↓
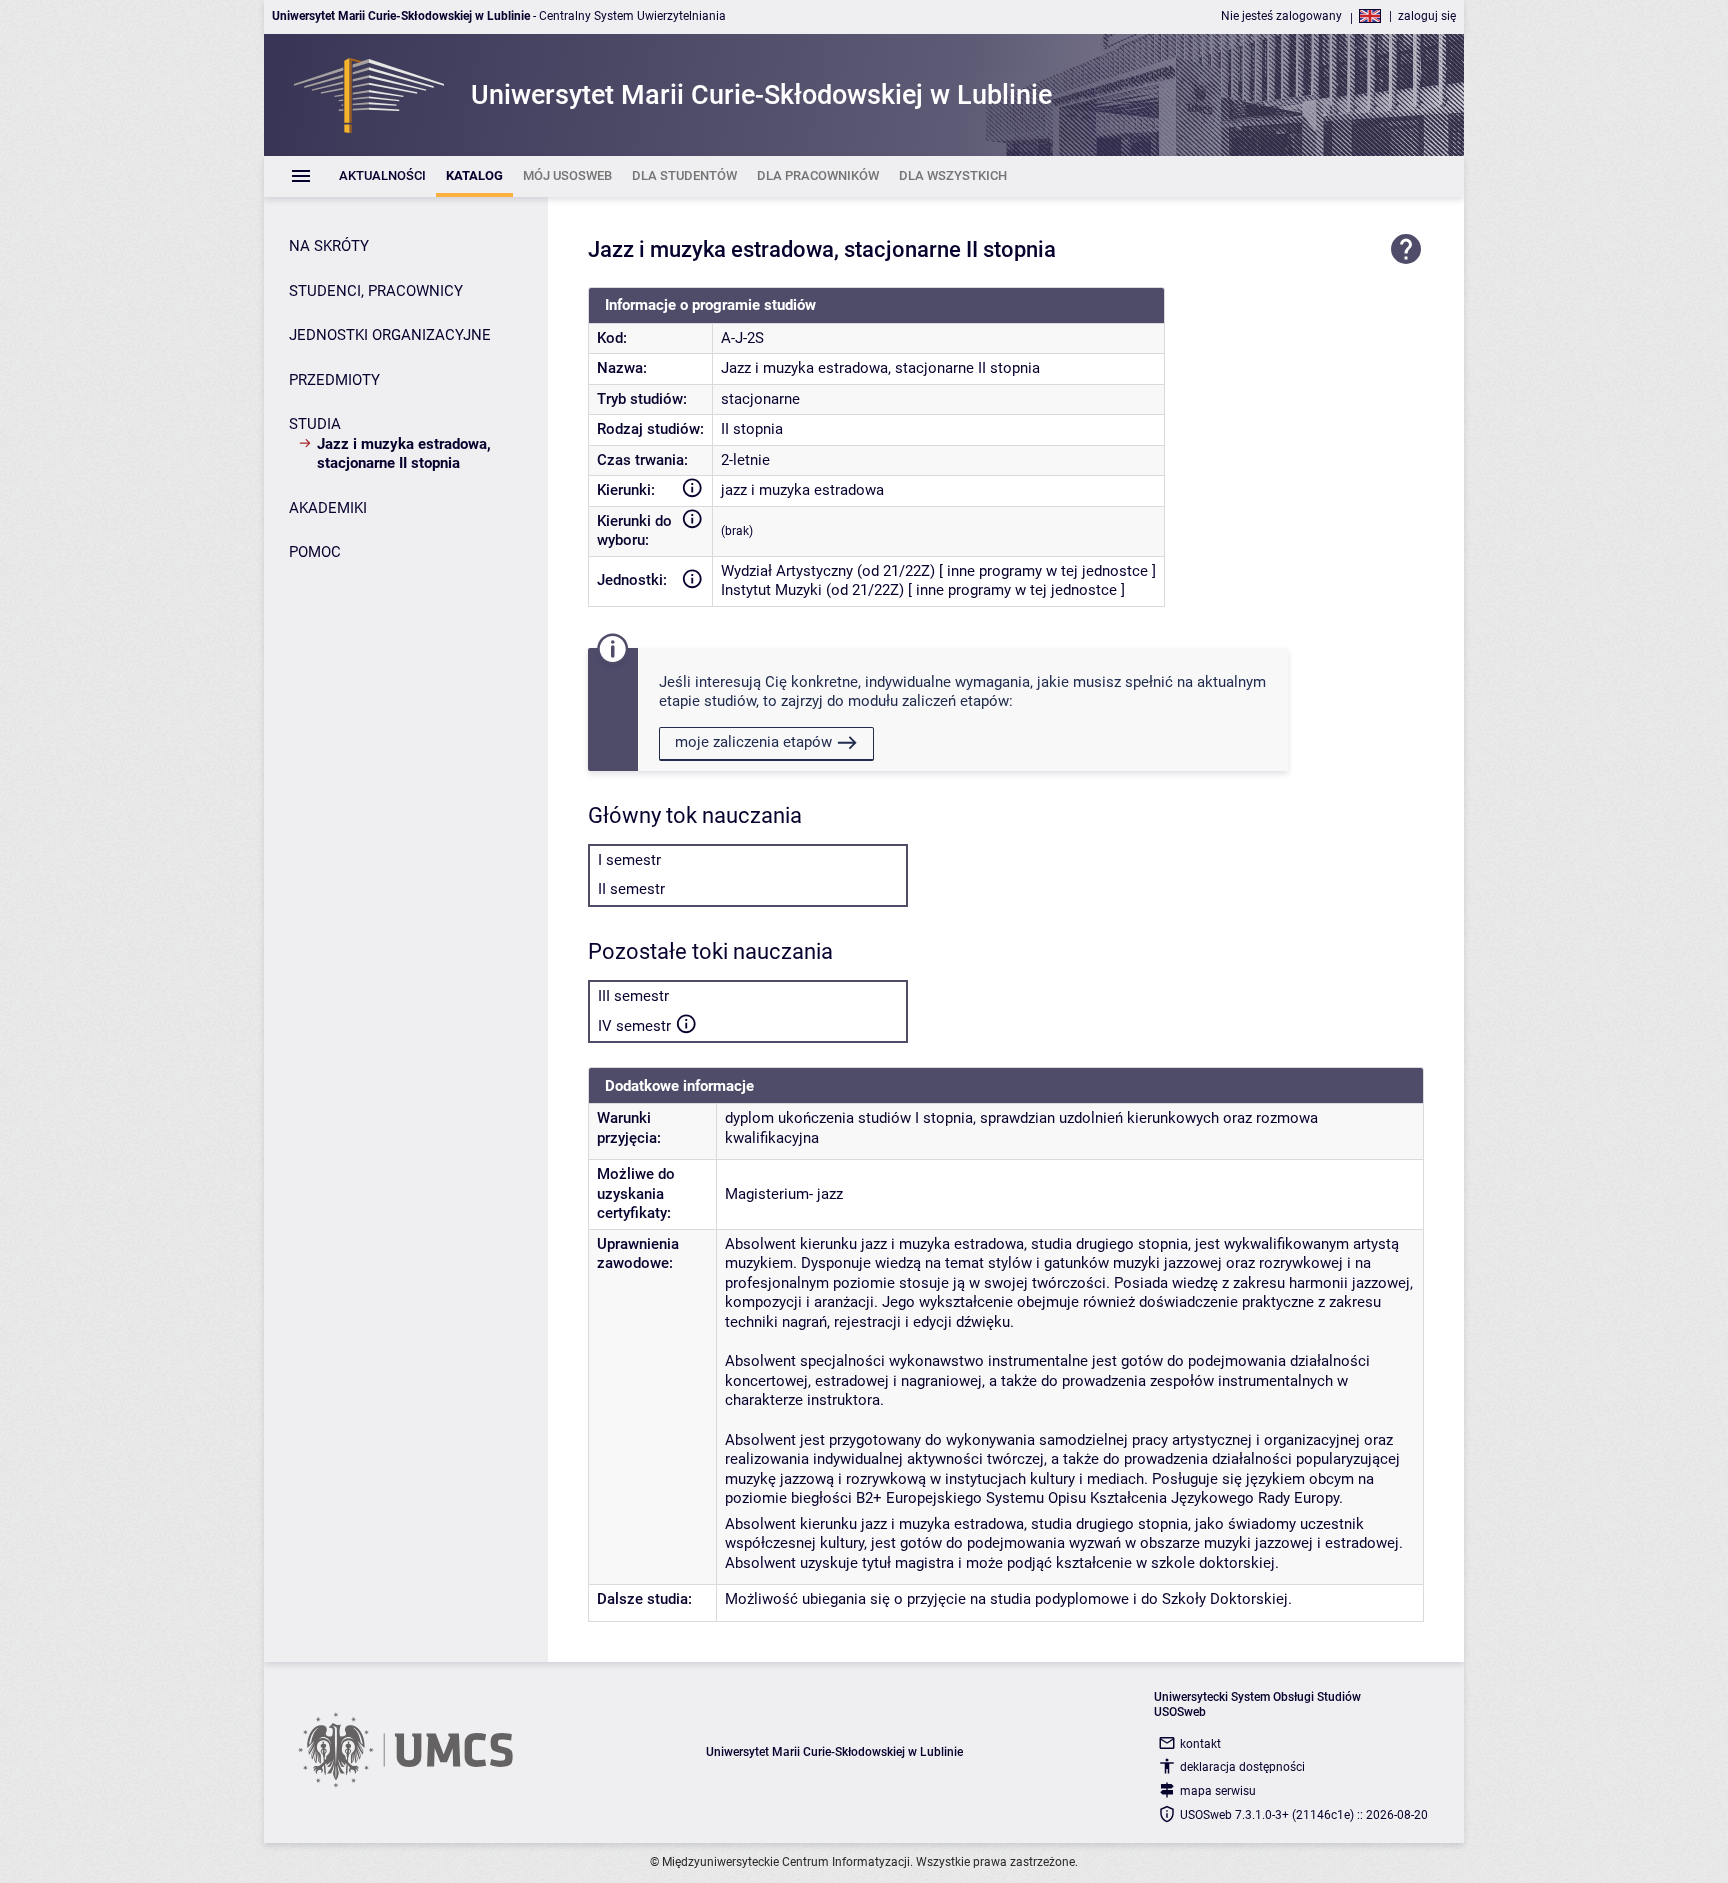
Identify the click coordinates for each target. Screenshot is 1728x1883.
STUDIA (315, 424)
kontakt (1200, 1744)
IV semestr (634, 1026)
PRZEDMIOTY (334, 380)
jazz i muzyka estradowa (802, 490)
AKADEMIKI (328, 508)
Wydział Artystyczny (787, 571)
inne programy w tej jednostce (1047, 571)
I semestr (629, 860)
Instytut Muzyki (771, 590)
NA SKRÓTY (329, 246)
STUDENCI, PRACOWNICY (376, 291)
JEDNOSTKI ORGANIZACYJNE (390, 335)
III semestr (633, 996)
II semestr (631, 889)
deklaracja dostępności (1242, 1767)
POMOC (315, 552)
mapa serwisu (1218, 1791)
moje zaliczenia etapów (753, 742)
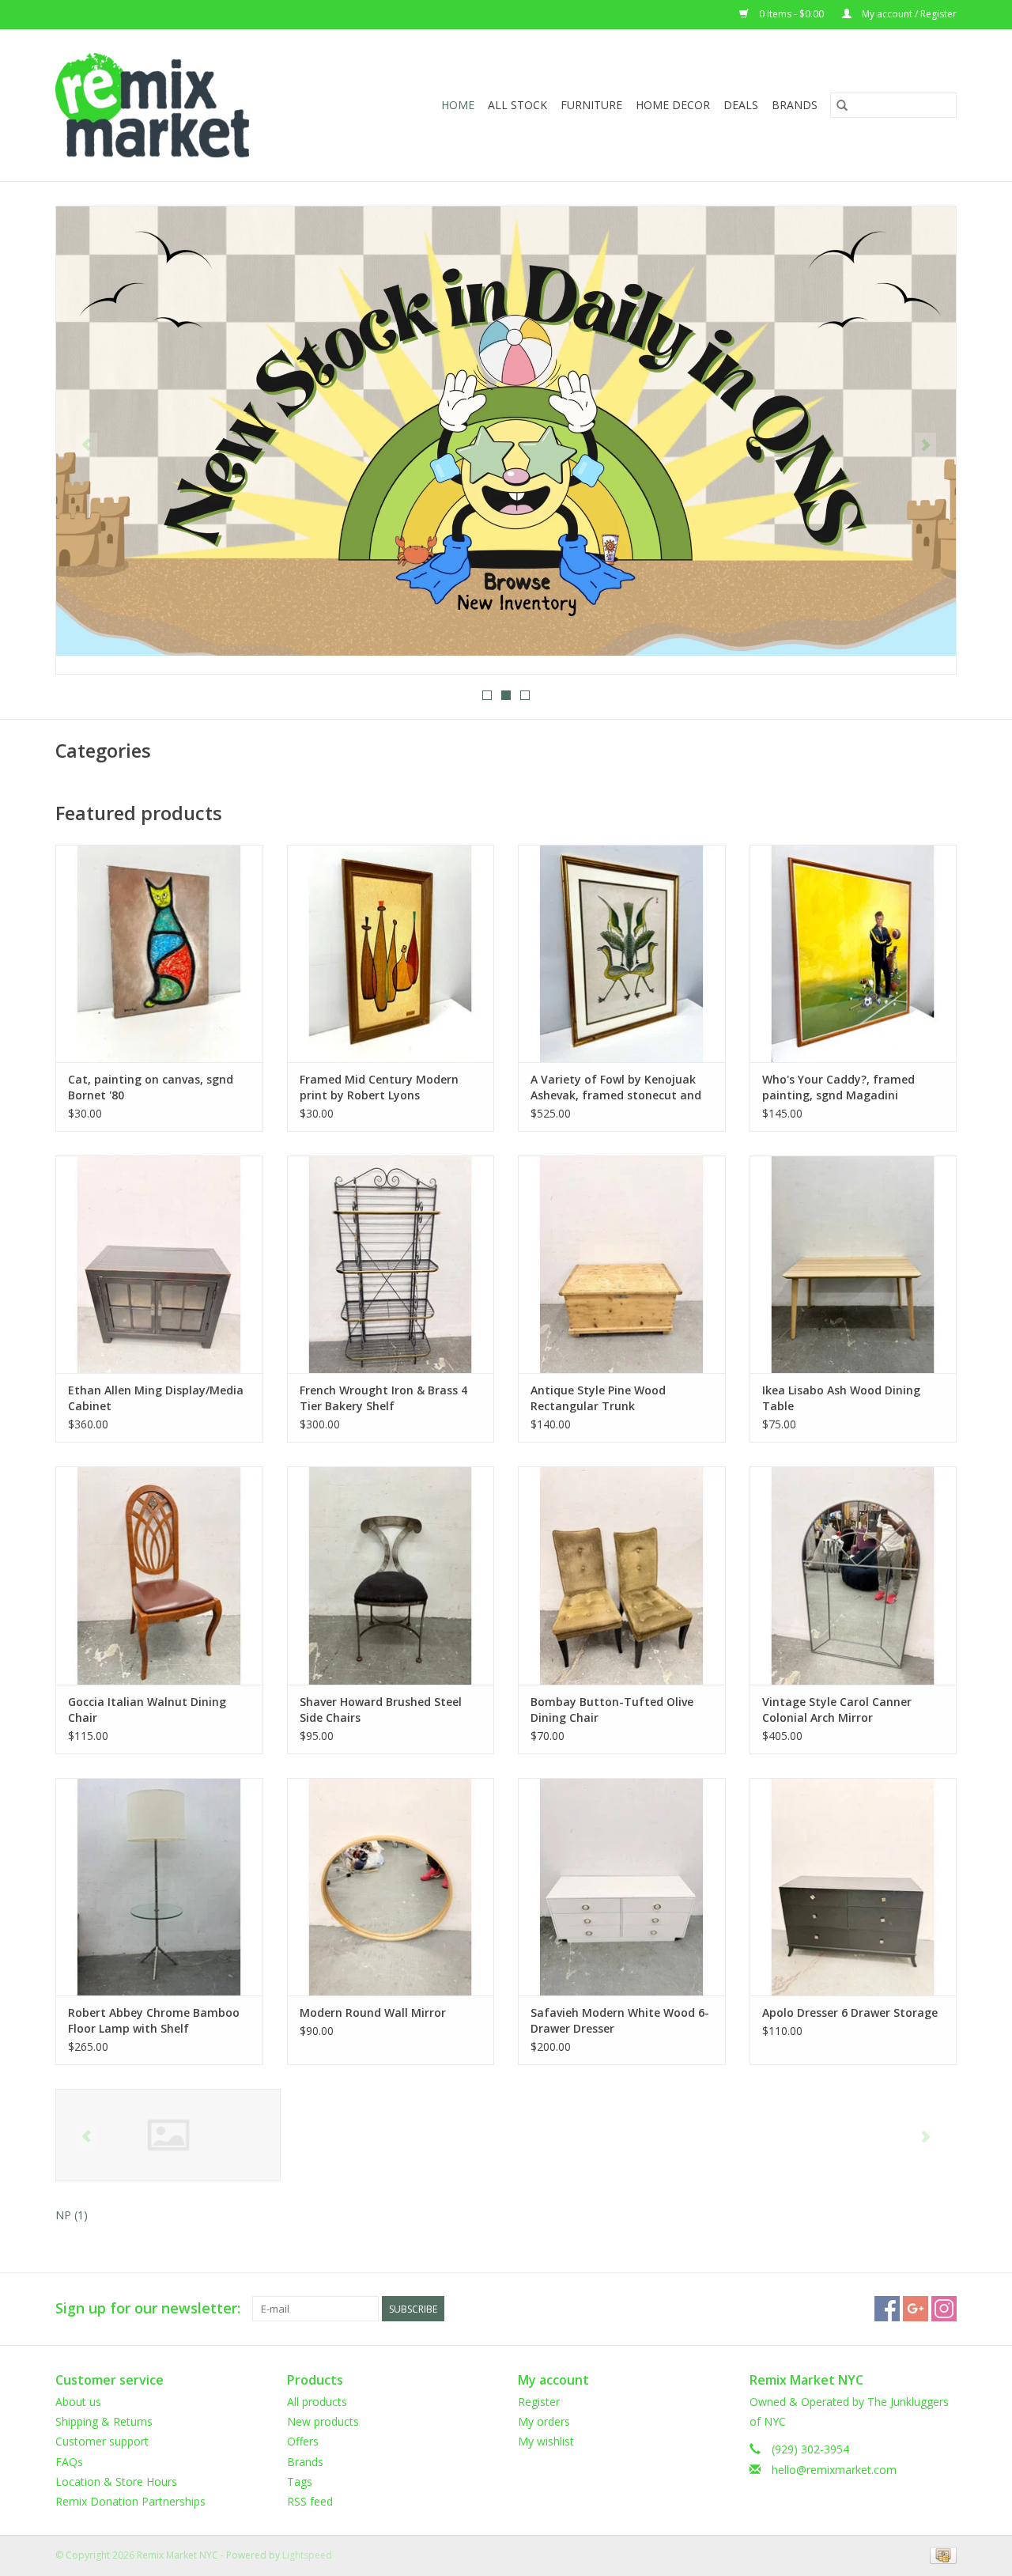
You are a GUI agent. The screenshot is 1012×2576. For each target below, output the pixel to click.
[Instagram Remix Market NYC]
↑
TASK DETAILS.
Return the records exactly as they stand, and drop every picture.

TASK ANSWER.
Identify the click coordinates for each target. Screenshot is 1728x1883.
STUDIA (315, 424)
kontakt (1200, 1744)
IV semestr (634, 1026)
PRZEDMIOTY (334, 380)
jazz i muzyka estradowa (802, 490)
AKADEMIKI (328, 508)
Wydział Artystyczny (787, 571)
inne programy w tej jednostce (1047, 571)
I semestr (629, 860)
Instytut Muzyki (771, 590)
NA SKRÓTY (329, 246)
STUDENCI, PRACOWNICY (376, 291)
JEDNOSTKI ORGANIZACYJNE (390, 335)
III semestr (633, 996)
II semestr (631, 889)
deklaracja dostępności (1242, 1767)
POMOC (315, 552)
mapa serwisu (1218, 1791)
moje zaliczenia etapów (753, 742)
You are a GUI agent. The screenshot is 1012×2576. For each target below, output the pixel to click.
[Instagram Remix Market NYC]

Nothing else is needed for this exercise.